The triangle inequality requires all pairwise sums to exceed the remaining side. Once the values are ordered so that a ≤ b ≤ c, the inequalities a + c > b and b + c > a are automatically true because c is the largest and both b and c are positive. The only remaining constraint that can fail is whether the two smallest values together are large enough to exceed the largest one. If that fails, no permutation of the same values can satisfy the triangle condition, since any other pairing would only reduce the sum being compared to c.

This reduction relies on the monotonic structure of ordered values: the largest element dominates all comparisons involving it.

Python Solution

import sys
input = sys.stdin.readline

def solve():
    out = []
    for line in sys.stdin:
        if not line.strip():
            continue
        a, b, c = map(int, line.split())
        if a > b:
            a, b = b, a
        if b > c:
            b, c = c, b
        if a > b:
            a, b = b, a

        if a + b > c:
            out.append("si")
        else:
            out.append("no")
    sys.stdout.write("\n".join(out))

if __name__ == "__main__":
    solve()

The implementation processes input line by line, which is sufficient given the problem format. Each triple is sorted using a minimal sequence of swaps rather than a full sort, since only three elements are involved.

The core decision is the single inequality a + b > c.
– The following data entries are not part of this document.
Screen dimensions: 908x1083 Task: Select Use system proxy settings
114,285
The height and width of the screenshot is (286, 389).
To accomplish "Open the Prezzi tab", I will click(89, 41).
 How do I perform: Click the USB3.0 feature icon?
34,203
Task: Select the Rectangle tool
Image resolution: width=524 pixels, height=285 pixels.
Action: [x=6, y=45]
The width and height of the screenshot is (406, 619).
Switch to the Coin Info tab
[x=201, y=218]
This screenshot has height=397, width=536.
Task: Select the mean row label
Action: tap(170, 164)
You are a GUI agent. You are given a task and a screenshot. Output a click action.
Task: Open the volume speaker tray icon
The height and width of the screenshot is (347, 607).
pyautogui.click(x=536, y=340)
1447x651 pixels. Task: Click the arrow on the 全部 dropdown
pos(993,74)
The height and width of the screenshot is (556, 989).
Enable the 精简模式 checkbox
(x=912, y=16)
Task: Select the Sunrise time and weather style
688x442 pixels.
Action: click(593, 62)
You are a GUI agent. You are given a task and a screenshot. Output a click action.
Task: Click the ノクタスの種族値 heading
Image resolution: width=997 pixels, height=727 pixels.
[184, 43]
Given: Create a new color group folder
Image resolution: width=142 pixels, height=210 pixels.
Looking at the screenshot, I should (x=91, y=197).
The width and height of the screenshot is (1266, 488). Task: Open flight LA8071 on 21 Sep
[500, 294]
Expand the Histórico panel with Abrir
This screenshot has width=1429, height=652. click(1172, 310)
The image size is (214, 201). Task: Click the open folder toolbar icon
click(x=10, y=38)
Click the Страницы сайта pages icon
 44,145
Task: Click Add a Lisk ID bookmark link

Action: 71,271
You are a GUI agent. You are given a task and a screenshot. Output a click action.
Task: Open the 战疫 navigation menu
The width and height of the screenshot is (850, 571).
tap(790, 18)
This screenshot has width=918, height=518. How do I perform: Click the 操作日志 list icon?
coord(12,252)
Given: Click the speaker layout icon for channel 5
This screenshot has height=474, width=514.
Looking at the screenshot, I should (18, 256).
Strict inequality is essential because equality corresponds to a degenerate triangle, which is explicitly disallowed.

The output is accumulated in a list and printed once to avoid repeated I/O overhead.

Worked Examples

Example 1

Input:

3 4 5

After ordering, values remain (3, 4, 5).

Step a b c Check
Input 3 4 5 raw
Ordered 3 4 5 a ≤ b ≤ c
Compare 3 4 5 3 + 4 > 5

Result is true, so output is "si".

This demonstrates a standard valid triangle where all inequalities are strictly satisfied.

Example 2

Input:

9 2 4

After ordering, values become (2, 4, 9).

Step a b c Check
Input 9 2 4 raw
Ordered 2 4 9 a ≤ b ≤ c
Compare 2 4 9 2 + 4 > 9

Since 6 is not greater than 9, the triangle condition fails.

This case highlights why ordering matters: the largest side dominates the feasibility check.

Complexity Analysis

Measure Complexity Explanation
Time O(T) Each test case requires a constant number of comparisons and swaps
Space O(1) Only a few integer variables are used regardless of input size

The solution is linear in the number of input lines, which is optimal since every case must be read at least once. Memory usage remains constant and well within limits.

Test Cases

import sys, io

def run(inp: str) -> str:
    sys.stdin = io.StringIO(inp)
    from contextlib import redirect_stdout
    import io as sio

    out = sio.StringIO()
    with redirect_stdout(out):
        solve()
    return out.getvalue().strip()

# provided samples
assert run("3 4 5\n9 2 4\n") == "si\nno"

# all equal sides
assert run("5 5 5\n") == "si"

# degenerate case
assert run("1 2 3\n") == "no"

# large valid triangle
assert run("100000000 99999999 99999998\n") == "si"

# two small, one large
assert run("1 1 100\n") == "no"
Test input Expected output What it validates
5 5 5 si equal sides valid triangle
1 2 3 no degenerate boundary case
100000000 99999999 99999998 si large values within constraints
1 1 100 no extreme imbalance failure

Edge Cases

A subtle edge case is when the triangle is nearly degenerate. For example, 1 2 3 after sorting becomes (1, 2, 3). The algorithm computes 1 + 2 = 3, and since strict inequality is required, it correctly outputs "no". A weak implementation that uses >= instead of > would incorrectly accept this case.

Another case is when inputs are already sorted in reverse order, such as 9 2 4. The swap-based ordering ensures correct normalization to (2, 4, 9), after which the same single comparison applies. Without ordering, a naive check might mistakenly compare mismatched pairs and still arrive at the correct result, but in more complex extensions of this problem that approach would fail, making the ordering step the stable general pattern.